CONSIGNE:
Présente en liste numérotée le passage allant du début des enregistrements jusqu'à la ligne contenant "pyautogui.click(x=1599, y=118)", celle-ci comprise. Omets les lignes vides.

* * *

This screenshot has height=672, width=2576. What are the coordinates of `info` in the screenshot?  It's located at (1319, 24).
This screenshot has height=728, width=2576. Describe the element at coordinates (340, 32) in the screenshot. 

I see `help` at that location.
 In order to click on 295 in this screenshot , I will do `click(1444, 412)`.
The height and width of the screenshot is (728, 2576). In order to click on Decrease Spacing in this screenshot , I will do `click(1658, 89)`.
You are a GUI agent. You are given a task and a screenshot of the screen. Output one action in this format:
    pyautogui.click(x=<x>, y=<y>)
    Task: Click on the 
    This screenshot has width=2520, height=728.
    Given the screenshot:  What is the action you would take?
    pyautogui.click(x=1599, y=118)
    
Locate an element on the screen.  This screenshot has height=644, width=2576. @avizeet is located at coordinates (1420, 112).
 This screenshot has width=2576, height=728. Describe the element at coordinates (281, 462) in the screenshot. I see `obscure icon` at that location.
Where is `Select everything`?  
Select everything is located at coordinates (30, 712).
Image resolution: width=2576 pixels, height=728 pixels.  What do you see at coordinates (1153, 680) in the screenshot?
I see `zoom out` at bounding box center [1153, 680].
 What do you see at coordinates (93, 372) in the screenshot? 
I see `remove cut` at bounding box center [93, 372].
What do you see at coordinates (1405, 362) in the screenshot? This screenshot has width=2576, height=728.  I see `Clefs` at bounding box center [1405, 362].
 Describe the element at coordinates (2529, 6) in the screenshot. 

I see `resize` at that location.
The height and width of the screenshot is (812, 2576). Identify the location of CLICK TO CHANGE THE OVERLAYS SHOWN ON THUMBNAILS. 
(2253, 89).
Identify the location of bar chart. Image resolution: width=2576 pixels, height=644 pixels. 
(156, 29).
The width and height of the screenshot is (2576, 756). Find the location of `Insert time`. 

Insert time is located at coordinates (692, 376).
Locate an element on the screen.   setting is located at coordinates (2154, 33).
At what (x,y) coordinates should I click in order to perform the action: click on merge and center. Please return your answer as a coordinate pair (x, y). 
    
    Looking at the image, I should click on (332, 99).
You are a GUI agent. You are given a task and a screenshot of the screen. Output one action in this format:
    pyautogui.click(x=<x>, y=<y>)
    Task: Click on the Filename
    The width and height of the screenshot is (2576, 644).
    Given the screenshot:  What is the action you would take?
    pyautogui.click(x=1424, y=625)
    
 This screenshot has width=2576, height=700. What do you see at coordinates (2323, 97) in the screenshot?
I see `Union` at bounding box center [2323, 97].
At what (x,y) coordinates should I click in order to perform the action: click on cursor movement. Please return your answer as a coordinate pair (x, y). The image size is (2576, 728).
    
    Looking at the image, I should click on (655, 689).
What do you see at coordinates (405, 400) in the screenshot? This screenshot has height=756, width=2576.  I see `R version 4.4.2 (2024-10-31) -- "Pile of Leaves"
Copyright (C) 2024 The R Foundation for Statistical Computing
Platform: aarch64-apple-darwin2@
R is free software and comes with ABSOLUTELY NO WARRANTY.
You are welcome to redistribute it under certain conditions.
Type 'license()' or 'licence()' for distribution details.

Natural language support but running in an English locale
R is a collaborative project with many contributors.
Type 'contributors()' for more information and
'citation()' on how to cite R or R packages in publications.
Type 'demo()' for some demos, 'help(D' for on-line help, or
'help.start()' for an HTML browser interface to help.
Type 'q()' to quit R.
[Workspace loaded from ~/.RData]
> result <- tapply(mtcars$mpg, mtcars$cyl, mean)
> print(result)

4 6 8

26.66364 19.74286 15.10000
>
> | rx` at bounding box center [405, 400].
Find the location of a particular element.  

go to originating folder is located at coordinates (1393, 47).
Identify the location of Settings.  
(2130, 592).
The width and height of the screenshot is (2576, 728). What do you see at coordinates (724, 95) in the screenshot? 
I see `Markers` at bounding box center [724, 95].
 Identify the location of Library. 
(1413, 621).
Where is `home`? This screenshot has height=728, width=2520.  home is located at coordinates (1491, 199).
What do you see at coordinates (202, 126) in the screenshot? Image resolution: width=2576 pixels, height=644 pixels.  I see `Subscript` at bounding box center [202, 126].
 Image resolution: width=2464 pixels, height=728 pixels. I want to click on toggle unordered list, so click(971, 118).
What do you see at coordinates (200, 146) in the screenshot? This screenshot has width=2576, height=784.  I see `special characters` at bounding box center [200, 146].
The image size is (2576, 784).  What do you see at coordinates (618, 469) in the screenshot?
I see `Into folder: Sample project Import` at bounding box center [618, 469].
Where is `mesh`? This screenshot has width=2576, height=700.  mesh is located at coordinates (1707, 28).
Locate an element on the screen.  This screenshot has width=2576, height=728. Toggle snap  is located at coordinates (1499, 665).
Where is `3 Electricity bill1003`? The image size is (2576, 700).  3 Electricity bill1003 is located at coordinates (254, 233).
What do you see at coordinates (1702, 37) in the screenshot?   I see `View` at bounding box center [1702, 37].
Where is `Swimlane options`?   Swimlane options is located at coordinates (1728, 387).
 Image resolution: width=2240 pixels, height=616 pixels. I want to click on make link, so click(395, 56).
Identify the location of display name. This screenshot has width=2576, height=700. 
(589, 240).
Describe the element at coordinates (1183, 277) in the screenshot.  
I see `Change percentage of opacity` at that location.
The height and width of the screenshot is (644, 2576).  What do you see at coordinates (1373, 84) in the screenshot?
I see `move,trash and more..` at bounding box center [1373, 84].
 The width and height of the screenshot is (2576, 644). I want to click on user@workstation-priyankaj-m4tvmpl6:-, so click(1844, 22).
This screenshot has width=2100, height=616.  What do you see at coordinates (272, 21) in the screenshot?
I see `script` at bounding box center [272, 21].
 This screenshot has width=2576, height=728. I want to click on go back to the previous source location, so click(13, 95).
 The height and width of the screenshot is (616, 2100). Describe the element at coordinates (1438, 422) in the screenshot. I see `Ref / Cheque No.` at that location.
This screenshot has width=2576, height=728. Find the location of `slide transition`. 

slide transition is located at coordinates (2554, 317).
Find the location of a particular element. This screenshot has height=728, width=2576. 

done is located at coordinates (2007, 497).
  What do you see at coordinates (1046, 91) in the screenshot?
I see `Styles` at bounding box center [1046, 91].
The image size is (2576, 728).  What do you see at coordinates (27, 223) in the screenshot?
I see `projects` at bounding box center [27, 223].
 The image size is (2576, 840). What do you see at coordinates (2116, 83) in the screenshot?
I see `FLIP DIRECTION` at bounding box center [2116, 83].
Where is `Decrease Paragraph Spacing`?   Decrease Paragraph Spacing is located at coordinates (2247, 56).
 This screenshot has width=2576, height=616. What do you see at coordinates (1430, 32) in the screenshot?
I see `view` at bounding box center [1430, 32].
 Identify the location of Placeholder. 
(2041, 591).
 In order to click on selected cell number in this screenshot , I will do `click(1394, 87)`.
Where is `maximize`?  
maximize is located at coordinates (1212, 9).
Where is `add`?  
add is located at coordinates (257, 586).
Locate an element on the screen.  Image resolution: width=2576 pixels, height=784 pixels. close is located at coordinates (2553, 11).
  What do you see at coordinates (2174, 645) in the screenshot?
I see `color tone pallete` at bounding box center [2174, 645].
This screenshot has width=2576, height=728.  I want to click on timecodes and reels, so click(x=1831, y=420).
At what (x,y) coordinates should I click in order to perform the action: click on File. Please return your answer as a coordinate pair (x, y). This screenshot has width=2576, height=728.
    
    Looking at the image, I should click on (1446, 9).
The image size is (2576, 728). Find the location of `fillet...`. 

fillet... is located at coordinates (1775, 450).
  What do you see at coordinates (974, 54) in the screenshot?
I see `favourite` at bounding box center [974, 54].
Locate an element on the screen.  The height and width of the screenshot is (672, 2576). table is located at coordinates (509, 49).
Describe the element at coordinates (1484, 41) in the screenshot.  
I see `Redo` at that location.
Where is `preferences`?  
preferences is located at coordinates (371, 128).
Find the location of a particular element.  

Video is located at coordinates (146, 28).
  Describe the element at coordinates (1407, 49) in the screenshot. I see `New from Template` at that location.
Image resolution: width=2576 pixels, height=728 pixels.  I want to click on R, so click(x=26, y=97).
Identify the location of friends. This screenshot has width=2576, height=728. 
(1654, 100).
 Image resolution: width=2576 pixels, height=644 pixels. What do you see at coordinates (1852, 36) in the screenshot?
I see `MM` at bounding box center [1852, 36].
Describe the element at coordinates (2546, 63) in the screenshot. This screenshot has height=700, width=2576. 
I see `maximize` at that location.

* * *

RÉSULTAT CI-DESSOUS:
1. This screenshot has height=672, width=2576. What are the coordinates of `info` in the screenshot?  It's located at (1319, 24).
2. This screenshot has height=728, width=2576. Describe the element at coordinates (340, 32) in the screenshot. 
3. I see `help` at that location.
4.  In order to click on 295 in this screenshot , I will do `click(1444, 412)`.
5. The height and width of the screenshot is (728, 2576). In order to click on Decrease Spacing in this screenshot , I will do `click(1658, 89)`.
6. You are a GUI agent. You are given a task and a screenshot of the screen. Output one action in this format:
7.     pyautogui.click(x=<x>, y=<y>)
8.     Task: Click on the 
9.     This screenshot has width=2520, height=728.
10.     Given the screenshot:  What is the action you would take?
11.     pyautogui.click(x=1599, y=118)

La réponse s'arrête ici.